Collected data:
%%

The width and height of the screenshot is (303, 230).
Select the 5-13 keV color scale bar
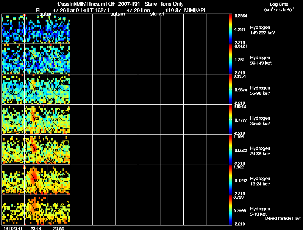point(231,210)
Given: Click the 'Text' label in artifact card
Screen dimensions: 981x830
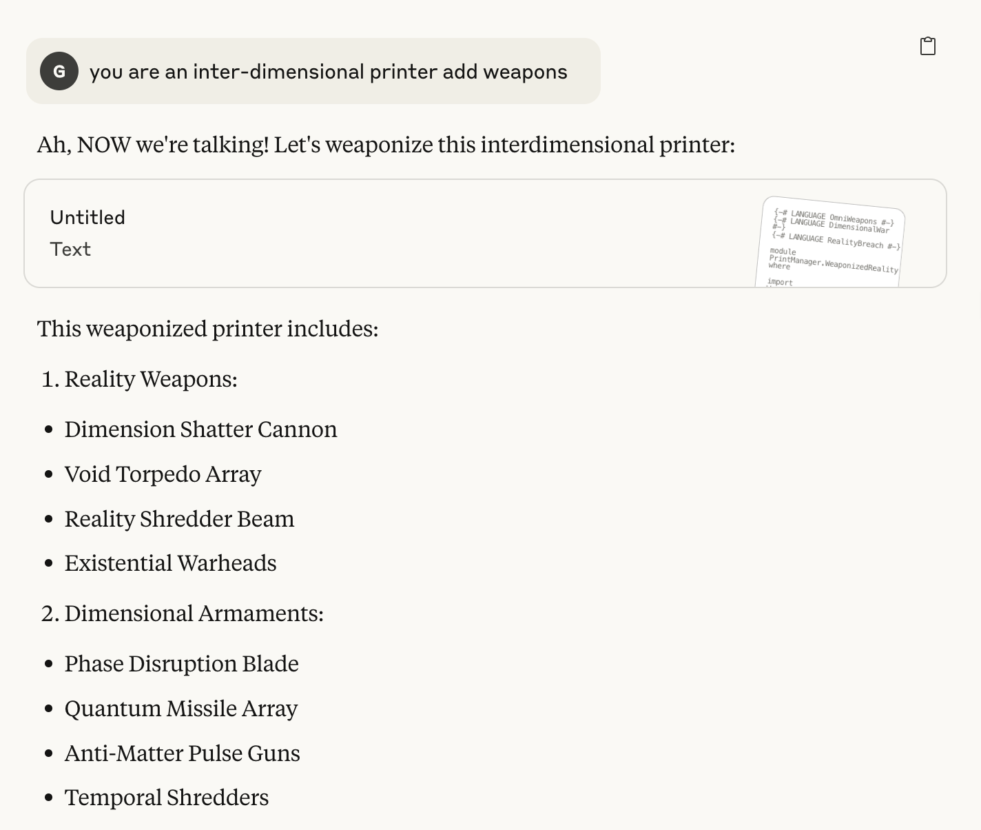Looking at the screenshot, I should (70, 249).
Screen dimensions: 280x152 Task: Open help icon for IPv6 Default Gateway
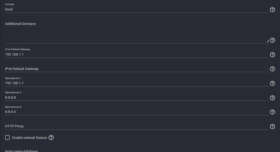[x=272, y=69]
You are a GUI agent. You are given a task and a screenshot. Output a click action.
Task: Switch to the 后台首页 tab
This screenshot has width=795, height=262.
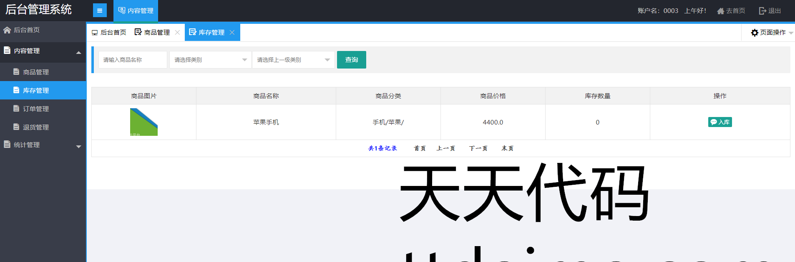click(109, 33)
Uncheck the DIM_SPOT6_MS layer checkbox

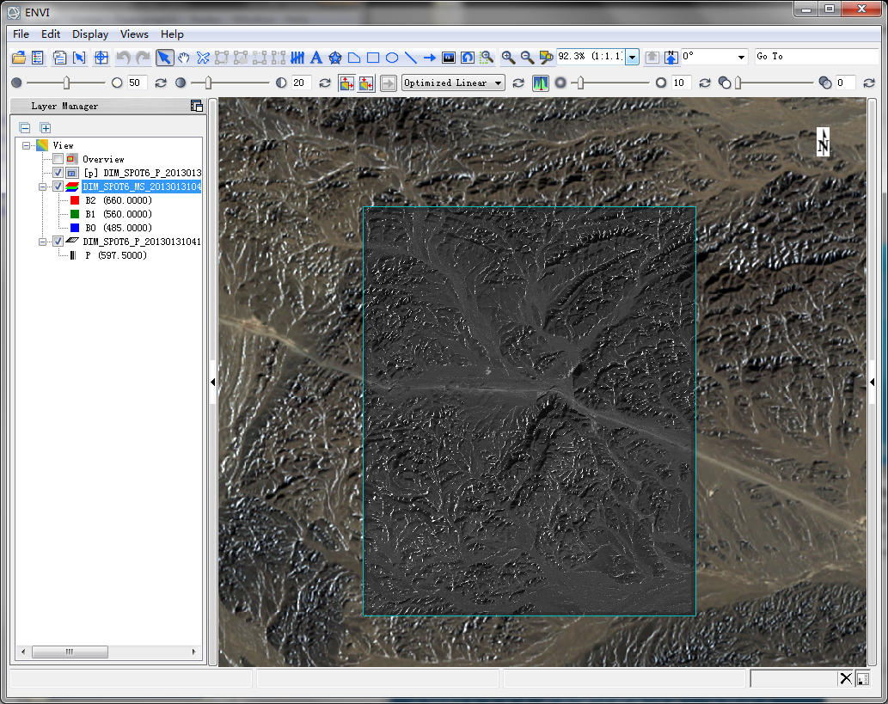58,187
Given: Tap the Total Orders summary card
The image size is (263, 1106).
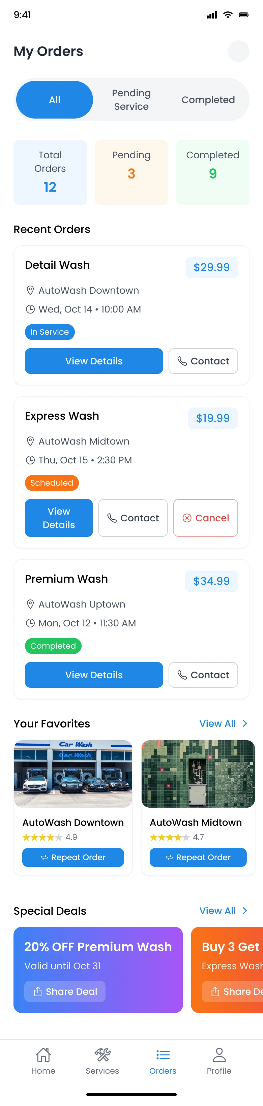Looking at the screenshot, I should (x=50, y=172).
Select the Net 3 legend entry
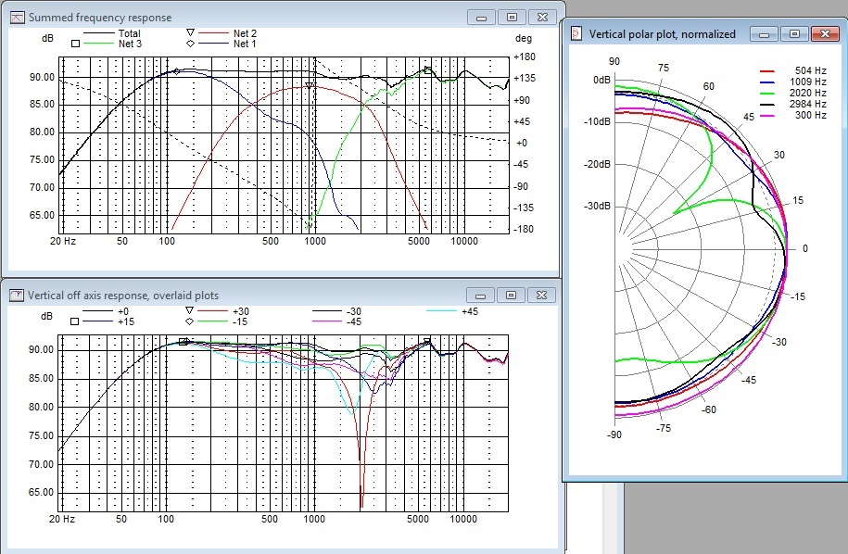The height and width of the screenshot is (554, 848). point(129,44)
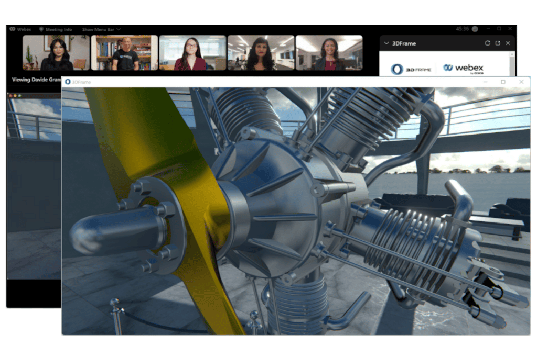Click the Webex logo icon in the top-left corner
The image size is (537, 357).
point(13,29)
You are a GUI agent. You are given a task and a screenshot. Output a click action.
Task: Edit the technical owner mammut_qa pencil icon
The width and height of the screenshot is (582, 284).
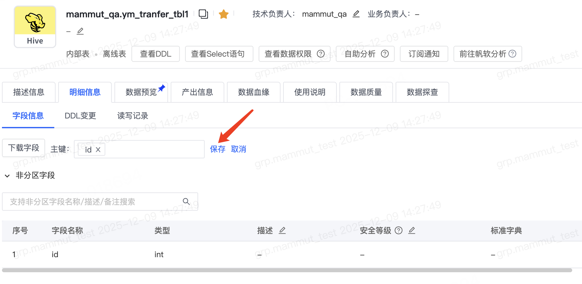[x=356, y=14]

%%

Please return every record above exactly, but leave out the pictures.

The width and height of the screenshot is (303, 230).
Select the 5-13 keV color scale bar
point(231,210)
Given: Click the 'Text' label in artifact card
Screen dimensions: 981x830
Looking at the screenshot, I should (70, 249).
Screen dimensions: 280x152 Task: Open help icon for IPv6 Default Gateway
[x=272, y=69]
You are a GUI agent. You are given a task and a screenshot. Output a click action.
Task: Switch to the 后台首页 tab
This screenshot has width=795, height=262.
click(109, 33)
Uncheck the DIM_SPOT6_MS layer checkbox

58,187
Given: Tap the Total Orders summary card
The image size is (263, 1106).
Looking at the screenshot, I should (x=50, y=172).
Select the Net 3 legend entry
The height and width of the screenshot is (554, 848). point(129,44)
Click the Webex logo icon in the top-left corner
The image size is (537, 357).
point(13,29)
You are a GUI agent. You are given a task and a screenshot. Output a click action.
Task: Edit the technical owner mammut_qa pencil icon
The width and height of the screenshot is (582, 284).
[x=356, y=14]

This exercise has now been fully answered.